Is it possible or must I forget it.
She is paying me $4000 to $5000.
That includes food.
(she was quoted $9000 by a professional caterer)
I have a chef instructor friend who can help me also. 
She can possibly be there.
What do I pay her and do you have any ideas what we vcan serve.
There is no theme yet.
She kind of left it up to me.
Thanks a million 
Danielle
oh what about catering licenses?


----------



## shroomgirl (Aug 11, 2000)

350....
I'd jump on it....
Tonight I made a spanish picnic...we grilled a whole lamb with garlic
aioli, romesca, lemon basil pesto, gazpacho with wonderful tomatoes, semolina bread, olive, guava paste, manchego, asst sausages and cheeses....fingerlings and chanterelles, morels, green salad, tomatoes and white anchovies, Sangria, dry sherry, roasted almonds, flan and strawberries for dessert.

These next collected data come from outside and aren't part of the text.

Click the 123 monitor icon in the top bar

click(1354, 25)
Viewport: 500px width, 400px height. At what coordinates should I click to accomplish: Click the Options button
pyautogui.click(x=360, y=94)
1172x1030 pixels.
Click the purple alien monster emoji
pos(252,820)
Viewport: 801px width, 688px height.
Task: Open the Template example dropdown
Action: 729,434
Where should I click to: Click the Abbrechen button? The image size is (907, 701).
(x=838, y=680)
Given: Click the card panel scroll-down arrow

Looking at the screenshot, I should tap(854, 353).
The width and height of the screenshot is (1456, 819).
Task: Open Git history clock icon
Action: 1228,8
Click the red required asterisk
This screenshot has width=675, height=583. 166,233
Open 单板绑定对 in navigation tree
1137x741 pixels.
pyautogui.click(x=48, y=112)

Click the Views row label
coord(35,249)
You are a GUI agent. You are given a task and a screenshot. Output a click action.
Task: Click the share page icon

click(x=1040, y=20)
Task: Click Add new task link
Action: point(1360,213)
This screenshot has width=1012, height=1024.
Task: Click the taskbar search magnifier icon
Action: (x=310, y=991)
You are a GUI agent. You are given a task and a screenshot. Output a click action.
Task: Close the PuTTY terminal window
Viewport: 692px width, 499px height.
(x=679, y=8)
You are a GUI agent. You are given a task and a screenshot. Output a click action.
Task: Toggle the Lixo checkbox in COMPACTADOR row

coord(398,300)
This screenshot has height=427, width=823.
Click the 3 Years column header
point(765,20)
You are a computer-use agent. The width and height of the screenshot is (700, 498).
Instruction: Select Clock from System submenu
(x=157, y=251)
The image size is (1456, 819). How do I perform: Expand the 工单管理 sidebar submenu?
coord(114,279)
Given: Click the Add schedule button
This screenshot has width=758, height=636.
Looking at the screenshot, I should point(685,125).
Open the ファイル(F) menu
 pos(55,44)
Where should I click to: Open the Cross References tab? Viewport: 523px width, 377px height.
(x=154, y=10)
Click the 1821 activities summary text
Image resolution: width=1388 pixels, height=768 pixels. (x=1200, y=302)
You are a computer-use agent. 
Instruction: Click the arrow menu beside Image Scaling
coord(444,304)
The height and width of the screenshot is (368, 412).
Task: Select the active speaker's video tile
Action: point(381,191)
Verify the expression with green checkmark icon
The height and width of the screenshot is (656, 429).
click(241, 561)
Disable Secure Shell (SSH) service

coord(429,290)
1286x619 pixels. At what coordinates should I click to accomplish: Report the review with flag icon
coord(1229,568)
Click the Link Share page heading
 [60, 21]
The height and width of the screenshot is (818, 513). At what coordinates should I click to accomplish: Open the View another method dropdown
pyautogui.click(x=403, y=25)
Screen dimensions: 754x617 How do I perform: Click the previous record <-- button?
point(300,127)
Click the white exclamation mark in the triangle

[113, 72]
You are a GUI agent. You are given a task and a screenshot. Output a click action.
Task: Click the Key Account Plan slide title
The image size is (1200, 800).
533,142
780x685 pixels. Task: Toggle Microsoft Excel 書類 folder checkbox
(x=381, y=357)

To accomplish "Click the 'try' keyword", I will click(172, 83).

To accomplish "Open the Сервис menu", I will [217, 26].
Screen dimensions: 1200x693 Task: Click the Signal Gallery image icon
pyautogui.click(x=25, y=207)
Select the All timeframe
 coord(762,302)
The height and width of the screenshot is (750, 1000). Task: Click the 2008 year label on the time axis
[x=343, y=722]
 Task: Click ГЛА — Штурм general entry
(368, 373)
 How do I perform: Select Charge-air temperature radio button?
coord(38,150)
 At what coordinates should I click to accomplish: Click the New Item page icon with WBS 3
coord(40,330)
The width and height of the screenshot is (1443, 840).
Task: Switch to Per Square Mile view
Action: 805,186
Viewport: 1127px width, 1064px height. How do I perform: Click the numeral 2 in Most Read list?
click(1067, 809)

*********************************************
Wedding. In Sept in Oregan. Lasagnas...wild mushroom, veg and regular....
large green salad with balsalmic load it with veg, antipasta trays, bread sticks, fresh breads, caponata, dessert fun cannoli or fruit tiramisu add a few more appetizer type things
Lasagnas can be premade, salad prepped, dressing made, shtuff for antipasta bought, caponata made days in advance, cannolis pre made then assembled....
*********************************************
I kinda wanna know what your thinking about.
Plan to make several things days in advance.
Pay your friend a nice hourly fee or a set fee,depends on what they do for you.


----------



## chefteldanielle (Dec 2, 2000)

Shroomgirl, you are a magician.. For 350 how many lasagnas would you make?
Vegetarian lasagnas??
Let me know if you have any other ideas.
Danielle


----------



## logose (Nov 15, 2000)

Close to a wedding I just did. I had a progressive type of antipasta. Starting with shrimp cocktail on a wedding cake ice sculpture (bride's choice) and then in different trays for each part of the antipasta. I had a marinated veggie tray, caponata, Italian cheeses,assorted olives and a Italian meat platter an basket full of grissini bread sticks. 
For the entree, I originally suggested Chicken Caccitori with Angel Hair Pasta, but the bride choose a manacotti. This could be stuffed, sauce made and the cheese shredded way ahead of time. Simply put together just before baking them off. We had a second entree with the Chicken with Fettuchini and Alfredo sauce. We poached the chicken and shredded into bite size pieces. Made the sauce and cooked up the pasta just before aladente ahead of time to just be warmed up in boiling water before service.
We had Ceasar salad with the dressing made ahead of time. With the romain washed and ready to be cut.Add croutons.
A fruit platter made a nice display. Melons wedges with proscuitto, oranges, figs if you can get them, pears, peaches, 
Biscotti can be made way ahead of time. Partially dip into white or regular chocolate. Don't forget some Jordan Almonds.  
Much of this can be done ahead.What cannot be can be done by others, but it still has a personal touch.


----------



## logose (Nov 15, 2000)

> Originally posted by shroomgirl:
> [QB]350....
> I'd jump on it....
> Tonight I made a spanish picnic...we grilled a whole lamb with garlic
> ...


----------



## shroomgirl (Aug 11, 2000)

I'd do 2 or three types of lasagna....one plain jane (this one I'd make the most of...unless you really know your group well think as 75%of eaters as not real adventuresome)
Vegetarian would be a great one....
Wild mushrooms...
You know I look at the pans and viualize a serving then add 15-20 for good measure (for this size group) and cook that many.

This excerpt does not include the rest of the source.